7 TIPS ON HOW TO APPROACH MPS
PLMR's Francesca Dobson gives her tips on how to succesfully convey a message to a Member of Parliament
The public affairs world can seem very glamorous. Whilst there’s no denying the great events that happen and the opportunity to meet some political heavyweights, and work on some really interesting issues – behind the scenes, a successful public affairs campaign always requires a backbreaking amount of comms work to ensure MPs not only become aware of your issue, but actually become advocates for your cause.
I’ve been lucky enough to work on the successful Boost Bingo and Scrap the Tax on Family Flights campaigns – incidentally, they both secured sizeable tax cuts – one for the bingo industry and the other for families travelling with children. So although they focused on very different issues, there were many similarities in the campaign approach – as there is indeed for public affairs campaigns generally. For one, public affairs campaigns (almost always) need to gain support from both a small number of parliamentary champions and a larger number of MPs that will back your call. The way to communicate your campaign to the latter group will invariably include sending hundreds (up to 650 of course) emails a few times over. Below are some tips on how to make this time intensive task as successful as possible:
1. Tailor your emails
It’s always tempting to write a nice, generic template campaign email.

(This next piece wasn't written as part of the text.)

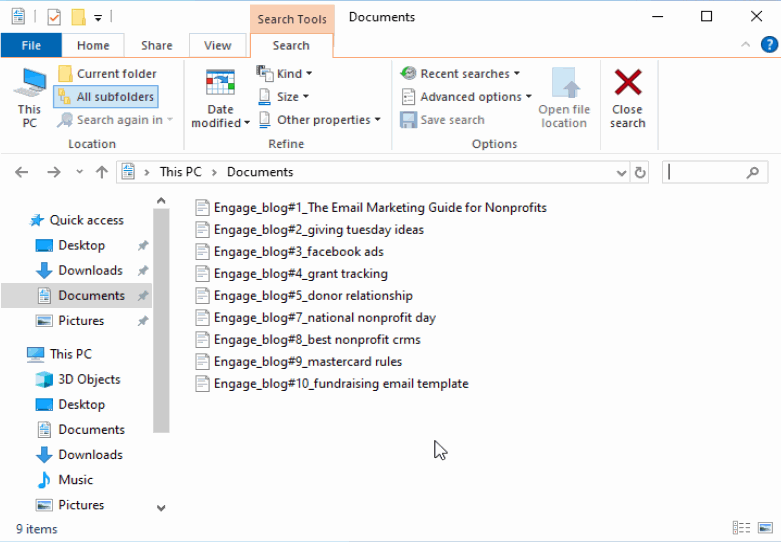Switch to large thumbnails view icon

[766, 528]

If relevant and interesting, your issue should get a few MPs on board. However, only by taking the time to research MP’s individual interests and previous involvement in the issue will you engage the numbers that you need. Find out why an MP should care – is the issue particularly affecting their constituency? Are they a fan of the activity or the industry? Have they spoken about this or a similar issue in Parliament? There will still be some MPs who you can only approach in generic terms, but when possible, a really great intro as to why it’s relevant to them specifically will do wonders.
2. Remember the gatekeepers
Most MPs don’t check their emails, their researchers do. This relates to point 1 – if you tell them why the MP is likely to care, then the researcher will feel more inclined to flag the issue to their MP. More generally, make sure your email clearly explains who you are and what your ask is – so that researchers can relay the message with ease – if it’s unclear, they may just not bother.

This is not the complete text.